### To do
Copy the records exactly, every one of them.

::::

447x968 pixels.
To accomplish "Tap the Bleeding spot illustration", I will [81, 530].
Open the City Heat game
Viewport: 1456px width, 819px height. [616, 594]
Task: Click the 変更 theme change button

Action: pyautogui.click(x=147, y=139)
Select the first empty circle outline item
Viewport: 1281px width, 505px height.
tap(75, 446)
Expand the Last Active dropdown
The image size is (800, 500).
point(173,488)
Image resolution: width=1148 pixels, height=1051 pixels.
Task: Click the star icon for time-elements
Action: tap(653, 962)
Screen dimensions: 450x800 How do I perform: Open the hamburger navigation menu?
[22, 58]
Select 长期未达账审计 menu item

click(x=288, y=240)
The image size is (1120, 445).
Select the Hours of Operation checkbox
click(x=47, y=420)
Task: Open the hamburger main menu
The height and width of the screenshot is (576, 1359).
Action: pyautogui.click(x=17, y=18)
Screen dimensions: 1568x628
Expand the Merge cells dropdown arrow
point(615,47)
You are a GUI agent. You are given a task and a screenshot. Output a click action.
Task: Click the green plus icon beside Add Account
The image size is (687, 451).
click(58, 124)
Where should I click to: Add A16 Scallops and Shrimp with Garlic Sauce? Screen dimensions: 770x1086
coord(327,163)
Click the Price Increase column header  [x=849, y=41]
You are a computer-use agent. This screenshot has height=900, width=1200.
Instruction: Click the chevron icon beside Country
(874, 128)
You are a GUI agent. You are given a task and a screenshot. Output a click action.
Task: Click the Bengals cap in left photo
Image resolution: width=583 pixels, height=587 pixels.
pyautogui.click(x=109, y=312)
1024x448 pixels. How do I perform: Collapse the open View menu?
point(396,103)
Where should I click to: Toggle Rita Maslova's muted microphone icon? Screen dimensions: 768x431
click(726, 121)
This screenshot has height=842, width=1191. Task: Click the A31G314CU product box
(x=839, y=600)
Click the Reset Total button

::::

### Response
447x968 pixels.
To accomplish "Tap the Bleeding spot illustration", I will [81, 530].
Open the City Heat game
Viewport: 1456px width, 819px height. [616, 594]
Task: Click the 変更 theme change button

Action: pyautogui.click(x=147, y=139)
Select the first empty circle outline item
Viewport: 1281px width, 505px height.
tap(75, 446)
Expand the Last Active dropdown
The image size is (800, 500).
point(173,488)
Image resolution: width=1148 pixels, height=1051 pixels.
Task: Click the star icon for time-elements
Action: tap(653, 962)
Screen dimensions: 450x800 How do I perform: Open the hamburger navigation menu?
[22, 58]
Select 长期未达账审计 menu item

click(x=288, y=240)
The image size is (1120, 445).
Select the Hours of Operation checkbox
click(x=47, y=420)
Task: Open the hamburger main menu
The height and width of the screenshot is (576, 1359).
Action: pyautogui.click(x=17, y=18)
Screen dimensions: 1568x628
Expand the Merge cells dropdown arrow
point(615,47)
You are a GUI agent. You are given a task and a screenshot. Output a click action.
Task: Click the green plus icon beside Add Account
The image size is (687, 451).
click(58, 124)
Where should I click to: Add A16 Scallops and Shrimp with Garlic Sauce? Screen dimensions: 770x1086
coord(327,163)
Click the Price Increase column header  [x=849, y=41]
You are a computer-use agent. This screenshot has height=900, width=1200.
Instruction: Click the chevron icon beside Country
(874, 128)
You are a GUI agent. You are given a task and a screenshot. Output a click action.
Task: Click the Bengals cap in left photo
Image resolution: width=583 pixels, height=587 pixels.
pyautogui.click(x=109, y=312)
1024x448 pixels. How do I perform: Collapse the open View menu?
point(396,103)
Where should I click to: Toggle Rita Maslova's muted microphone icon? Screen dimensions: 768x431
click(726, 121)
This screenshot has height=842, width=1191. Task: Click the A31G314CU product box
(x=839, y=600)
Click the Reset Total button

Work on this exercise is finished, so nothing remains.